Description of the task
Turn the records below into a Markdown table with the columns Row and Record text, giving each line its own numbered row and skipping any blank lines. Leave the pictures out of the table.

Material to process
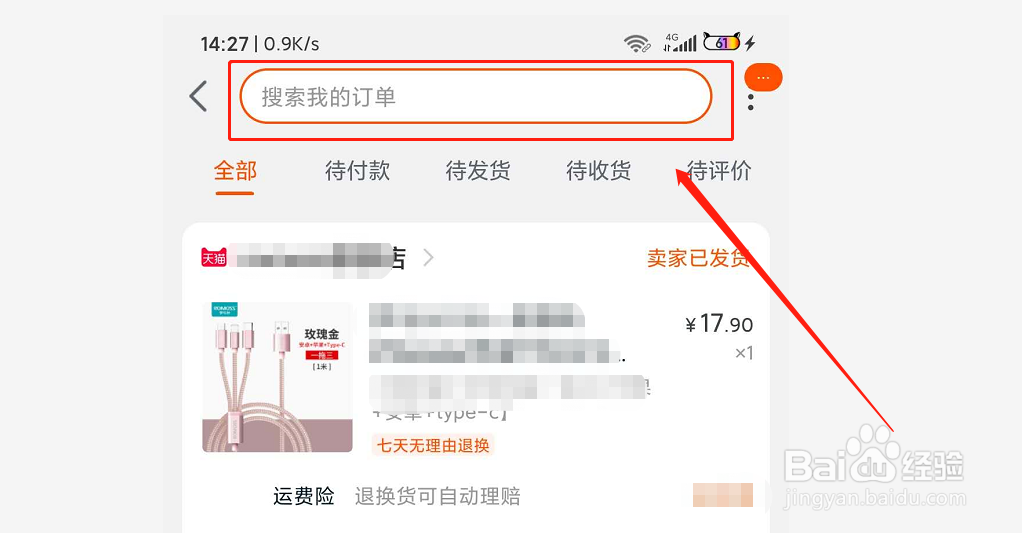The image size is (1022, 533).
Task: Tap the back arrow icon
Action: coord(198,96)
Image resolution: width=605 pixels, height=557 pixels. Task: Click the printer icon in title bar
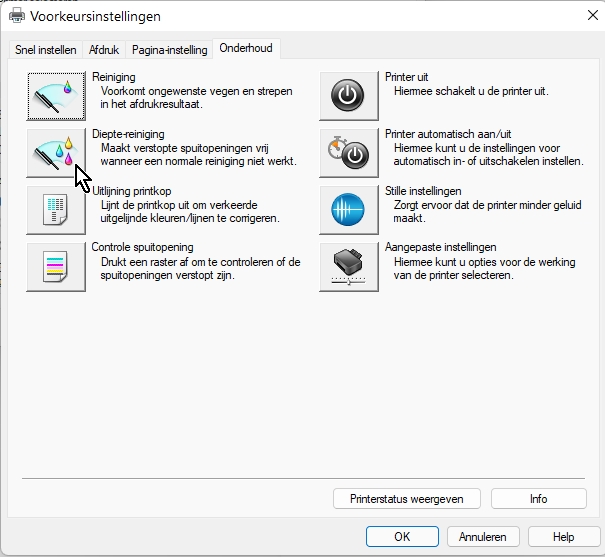point(17,16)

Answer to this problem
| Row | Record text |
|---|---|
| 1 | The image size is (1022, 533). |
| 2 | Task: Tap the back arrow icon |
| 3 | Action: coord(198,96) |
| 4 | Image resolution: width=605 pixels, height=557 pixels. Task: Click the printer icon in title bar |
| 5 | point(17,16) |